Le psychiatre qui a suivi ce garçon dès 2007 relève, lors de son audition au tribunal, qu’il a des carences relationnelles, mais qu’il a reçu de l’affection de sa famille. Les deux experts-psychiatres mandatés pour le procès de 2018 s’accordent sur le fait qu’il a un léger retard mental lié à ses difficultés à communiquer. Daniel possède toutefois une «certaine intelligence», mais il a une grande immaturité et des difficultés relationnelles. Un expert relève: «Le retard mental n’explique pas son comportement asocial.»

Si la surdité peut créer des vulnérabilités, cela n’explique pas pour autant pourquoi Daniel a eu de telles pulsions sexuelles. Les problèmes de communication ont rendu plus difficile de lui faire comprendre les interdits, estime un expert. Le psychiatre qui l’a suivi dès 2007 précise que Daniel parlait en séance de sexualité et qu’il aurait construit cette dernière au travers d’images pornographiques. Il vivait près d’un magasin de vidéos pour adultes et cela l’aurait rapidement intrigué, voire attiré. Daniel, qui a souvent été confus et changé de versions lors de ses auditions, a indiqué une fois avoir subi des abus sexuels par un ami de sa famille. Il n’a pourtant pas confirmé cela au psychiatre qui le suivait. Cet élément demeure une zone d’ombre.

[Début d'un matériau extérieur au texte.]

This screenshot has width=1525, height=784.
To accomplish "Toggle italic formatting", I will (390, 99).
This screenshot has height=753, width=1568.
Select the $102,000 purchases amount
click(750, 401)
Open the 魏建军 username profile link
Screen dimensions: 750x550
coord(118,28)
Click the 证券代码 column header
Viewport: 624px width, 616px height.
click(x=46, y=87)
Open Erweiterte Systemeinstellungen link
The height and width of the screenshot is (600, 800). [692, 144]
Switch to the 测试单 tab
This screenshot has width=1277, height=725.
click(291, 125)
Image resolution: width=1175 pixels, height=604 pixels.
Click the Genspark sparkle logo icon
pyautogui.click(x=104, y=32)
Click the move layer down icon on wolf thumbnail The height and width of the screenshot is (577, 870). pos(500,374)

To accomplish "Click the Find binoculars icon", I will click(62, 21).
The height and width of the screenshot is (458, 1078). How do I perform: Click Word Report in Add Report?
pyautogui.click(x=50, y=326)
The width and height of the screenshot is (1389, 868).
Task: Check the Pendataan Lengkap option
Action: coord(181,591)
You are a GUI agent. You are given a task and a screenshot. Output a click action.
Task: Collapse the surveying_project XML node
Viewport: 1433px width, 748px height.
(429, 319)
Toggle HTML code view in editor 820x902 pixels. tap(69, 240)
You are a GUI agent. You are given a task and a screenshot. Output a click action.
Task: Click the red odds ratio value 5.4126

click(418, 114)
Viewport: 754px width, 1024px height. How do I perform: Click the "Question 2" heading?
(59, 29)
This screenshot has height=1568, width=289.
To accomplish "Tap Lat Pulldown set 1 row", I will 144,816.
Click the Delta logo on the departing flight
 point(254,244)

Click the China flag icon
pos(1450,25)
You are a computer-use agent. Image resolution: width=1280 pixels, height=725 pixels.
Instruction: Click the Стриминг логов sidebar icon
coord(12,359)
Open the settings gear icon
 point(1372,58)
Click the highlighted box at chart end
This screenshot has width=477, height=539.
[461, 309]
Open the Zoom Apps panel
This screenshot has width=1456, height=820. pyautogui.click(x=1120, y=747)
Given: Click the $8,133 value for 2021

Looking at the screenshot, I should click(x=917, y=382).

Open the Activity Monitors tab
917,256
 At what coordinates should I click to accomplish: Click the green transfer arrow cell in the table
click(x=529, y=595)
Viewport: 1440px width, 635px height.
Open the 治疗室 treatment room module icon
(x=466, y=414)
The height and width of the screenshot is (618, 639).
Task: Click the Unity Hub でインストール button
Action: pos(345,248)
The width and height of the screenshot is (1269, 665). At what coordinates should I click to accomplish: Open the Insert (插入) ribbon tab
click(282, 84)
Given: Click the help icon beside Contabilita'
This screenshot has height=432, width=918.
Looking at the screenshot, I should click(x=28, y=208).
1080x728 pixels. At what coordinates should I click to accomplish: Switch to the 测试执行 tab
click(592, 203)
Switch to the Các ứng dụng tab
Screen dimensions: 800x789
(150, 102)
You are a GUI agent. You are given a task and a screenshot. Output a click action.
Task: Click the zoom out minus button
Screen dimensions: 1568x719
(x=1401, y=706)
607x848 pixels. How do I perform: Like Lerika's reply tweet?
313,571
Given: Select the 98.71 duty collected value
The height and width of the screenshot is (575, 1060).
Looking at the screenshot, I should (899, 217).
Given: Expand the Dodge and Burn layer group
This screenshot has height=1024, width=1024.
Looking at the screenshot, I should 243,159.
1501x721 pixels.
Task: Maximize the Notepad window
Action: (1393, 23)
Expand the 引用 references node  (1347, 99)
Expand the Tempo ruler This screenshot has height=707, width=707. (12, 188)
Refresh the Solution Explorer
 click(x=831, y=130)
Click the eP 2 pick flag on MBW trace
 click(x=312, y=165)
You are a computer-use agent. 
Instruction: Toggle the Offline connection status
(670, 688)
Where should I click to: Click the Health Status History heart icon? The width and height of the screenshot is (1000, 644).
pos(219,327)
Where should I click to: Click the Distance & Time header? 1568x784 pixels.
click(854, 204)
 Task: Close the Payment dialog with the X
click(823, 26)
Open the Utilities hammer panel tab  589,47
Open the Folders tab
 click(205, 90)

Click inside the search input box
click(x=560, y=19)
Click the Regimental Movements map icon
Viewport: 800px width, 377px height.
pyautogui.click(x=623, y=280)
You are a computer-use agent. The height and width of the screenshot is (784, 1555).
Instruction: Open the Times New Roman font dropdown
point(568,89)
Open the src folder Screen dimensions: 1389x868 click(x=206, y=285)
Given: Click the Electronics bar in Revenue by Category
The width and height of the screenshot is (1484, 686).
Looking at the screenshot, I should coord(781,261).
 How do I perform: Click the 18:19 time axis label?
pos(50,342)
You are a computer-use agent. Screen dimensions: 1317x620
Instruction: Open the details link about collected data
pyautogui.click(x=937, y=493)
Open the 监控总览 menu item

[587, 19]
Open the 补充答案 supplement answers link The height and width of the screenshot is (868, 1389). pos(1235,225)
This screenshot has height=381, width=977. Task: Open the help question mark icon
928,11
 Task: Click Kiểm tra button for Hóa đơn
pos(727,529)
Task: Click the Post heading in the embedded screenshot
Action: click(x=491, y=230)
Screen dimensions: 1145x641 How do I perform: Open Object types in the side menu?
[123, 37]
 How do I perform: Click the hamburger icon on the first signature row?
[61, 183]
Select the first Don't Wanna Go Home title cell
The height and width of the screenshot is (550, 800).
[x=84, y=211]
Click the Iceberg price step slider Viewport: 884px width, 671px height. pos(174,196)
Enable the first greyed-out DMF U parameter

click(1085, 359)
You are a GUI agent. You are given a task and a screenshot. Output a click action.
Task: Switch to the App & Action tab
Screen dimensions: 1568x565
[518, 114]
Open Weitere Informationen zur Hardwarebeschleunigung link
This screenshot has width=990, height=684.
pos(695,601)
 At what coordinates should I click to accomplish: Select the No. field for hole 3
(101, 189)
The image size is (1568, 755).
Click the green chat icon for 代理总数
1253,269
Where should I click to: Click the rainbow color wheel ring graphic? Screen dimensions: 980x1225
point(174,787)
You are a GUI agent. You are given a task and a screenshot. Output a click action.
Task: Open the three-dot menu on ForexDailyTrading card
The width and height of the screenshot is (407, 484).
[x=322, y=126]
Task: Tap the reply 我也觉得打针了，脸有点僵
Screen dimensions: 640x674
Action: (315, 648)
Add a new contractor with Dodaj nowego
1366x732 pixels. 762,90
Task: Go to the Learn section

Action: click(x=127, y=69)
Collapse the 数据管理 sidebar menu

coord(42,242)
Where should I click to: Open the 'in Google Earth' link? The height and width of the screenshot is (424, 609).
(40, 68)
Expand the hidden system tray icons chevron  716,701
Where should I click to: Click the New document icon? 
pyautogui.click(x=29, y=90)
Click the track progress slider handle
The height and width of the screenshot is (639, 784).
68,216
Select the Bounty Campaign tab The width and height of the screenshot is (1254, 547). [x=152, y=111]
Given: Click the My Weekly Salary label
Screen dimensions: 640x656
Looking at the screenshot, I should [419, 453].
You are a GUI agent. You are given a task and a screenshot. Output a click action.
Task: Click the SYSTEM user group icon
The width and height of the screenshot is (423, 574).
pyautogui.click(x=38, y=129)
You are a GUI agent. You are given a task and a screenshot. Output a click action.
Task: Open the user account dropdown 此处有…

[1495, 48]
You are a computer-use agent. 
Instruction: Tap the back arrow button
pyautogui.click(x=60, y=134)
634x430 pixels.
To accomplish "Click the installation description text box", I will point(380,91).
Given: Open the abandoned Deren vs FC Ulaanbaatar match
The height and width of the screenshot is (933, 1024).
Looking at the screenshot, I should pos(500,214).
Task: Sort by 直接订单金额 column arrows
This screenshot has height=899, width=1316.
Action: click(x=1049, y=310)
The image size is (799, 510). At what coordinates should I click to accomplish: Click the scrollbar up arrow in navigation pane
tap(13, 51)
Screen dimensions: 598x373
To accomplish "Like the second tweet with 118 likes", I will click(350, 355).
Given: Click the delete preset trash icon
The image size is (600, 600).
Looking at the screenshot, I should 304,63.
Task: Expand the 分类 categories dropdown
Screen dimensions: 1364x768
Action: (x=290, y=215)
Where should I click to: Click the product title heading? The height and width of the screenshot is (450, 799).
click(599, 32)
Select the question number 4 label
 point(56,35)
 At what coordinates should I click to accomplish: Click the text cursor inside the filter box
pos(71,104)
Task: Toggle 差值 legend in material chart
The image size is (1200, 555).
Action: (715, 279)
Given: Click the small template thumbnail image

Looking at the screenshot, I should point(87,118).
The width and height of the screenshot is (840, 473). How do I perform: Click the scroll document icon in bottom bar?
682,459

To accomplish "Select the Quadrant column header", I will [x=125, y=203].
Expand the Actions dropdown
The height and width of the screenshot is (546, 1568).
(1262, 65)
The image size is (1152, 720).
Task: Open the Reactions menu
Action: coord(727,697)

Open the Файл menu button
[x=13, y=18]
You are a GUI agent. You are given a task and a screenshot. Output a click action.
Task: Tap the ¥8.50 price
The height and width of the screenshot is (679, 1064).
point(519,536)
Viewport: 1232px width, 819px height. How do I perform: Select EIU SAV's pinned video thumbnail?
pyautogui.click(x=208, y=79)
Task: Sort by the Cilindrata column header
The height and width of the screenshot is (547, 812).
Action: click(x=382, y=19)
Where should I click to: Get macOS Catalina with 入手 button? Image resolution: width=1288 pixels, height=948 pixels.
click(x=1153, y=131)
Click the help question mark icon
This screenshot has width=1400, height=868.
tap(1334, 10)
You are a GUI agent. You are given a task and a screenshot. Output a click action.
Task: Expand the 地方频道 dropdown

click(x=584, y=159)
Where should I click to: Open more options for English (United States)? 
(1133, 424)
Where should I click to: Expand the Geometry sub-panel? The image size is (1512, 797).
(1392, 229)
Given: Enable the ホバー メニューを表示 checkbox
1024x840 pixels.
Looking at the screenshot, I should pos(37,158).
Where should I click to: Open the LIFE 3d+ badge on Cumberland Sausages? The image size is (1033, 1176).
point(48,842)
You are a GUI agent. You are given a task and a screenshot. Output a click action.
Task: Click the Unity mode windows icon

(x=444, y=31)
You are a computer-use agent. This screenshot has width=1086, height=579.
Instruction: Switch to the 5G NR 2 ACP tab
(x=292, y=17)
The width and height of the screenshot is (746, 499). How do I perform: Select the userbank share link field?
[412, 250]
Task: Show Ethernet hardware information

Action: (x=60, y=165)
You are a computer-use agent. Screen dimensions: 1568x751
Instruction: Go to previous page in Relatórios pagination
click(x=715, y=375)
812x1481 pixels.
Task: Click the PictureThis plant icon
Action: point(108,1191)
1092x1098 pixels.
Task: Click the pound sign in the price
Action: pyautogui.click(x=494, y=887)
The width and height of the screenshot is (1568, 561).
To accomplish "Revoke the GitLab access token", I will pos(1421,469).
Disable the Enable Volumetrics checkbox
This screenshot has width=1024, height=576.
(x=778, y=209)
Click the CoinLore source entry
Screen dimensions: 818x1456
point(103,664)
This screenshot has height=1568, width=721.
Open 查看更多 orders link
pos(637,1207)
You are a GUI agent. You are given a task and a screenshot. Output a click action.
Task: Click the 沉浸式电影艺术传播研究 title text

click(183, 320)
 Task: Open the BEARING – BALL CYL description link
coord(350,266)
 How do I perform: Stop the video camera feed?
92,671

Lors du procès de 2018, un des experts a posé le diagnostic de troubles de la personnalité de type dyssocial. Et de relever le fait que Daniel n’a pas manifesté d’empathie pour ses victimes, ni de remords.

Daniel a été condamné à trois reprises par la justice des mineurs. Sans effet. «Il avait de la peine à saisir sa responsabilité», relève lors de son audition le psychiatre qui le suivait. En 2018, Daniel a certes reconnu avoir violé sous la menace plusieurs enfants, il a pourtant continué à nier une partie des faits. Il a comparé une de ses victimes à un objet sexuel, et a admis avoir filmé des agressions. Le Tribunal criminel a retenu une «lourde» culpabilité de Daniel et a relevé «la froideur d’un prévenu qui n’est habité que par le souci d’assouvir des instincts primaires». Le risque de récidive a été jugé «élevé».